◆ **Requirement**:
In each of the entries below, swap "pixels" for "px" and leave every other word as it is.

>> begin Data supplied

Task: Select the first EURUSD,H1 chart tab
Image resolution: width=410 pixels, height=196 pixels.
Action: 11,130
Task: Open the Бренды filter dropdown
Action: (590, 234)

>> end Data supplied

◆ **Exercise response**:
Task: Select the first EURUSD,H1 chart tab
Image resolution: width=410 px, height=196 px.
Action: 11,130
Task: Open the Бренды filter dropdown
Action: (590, 234)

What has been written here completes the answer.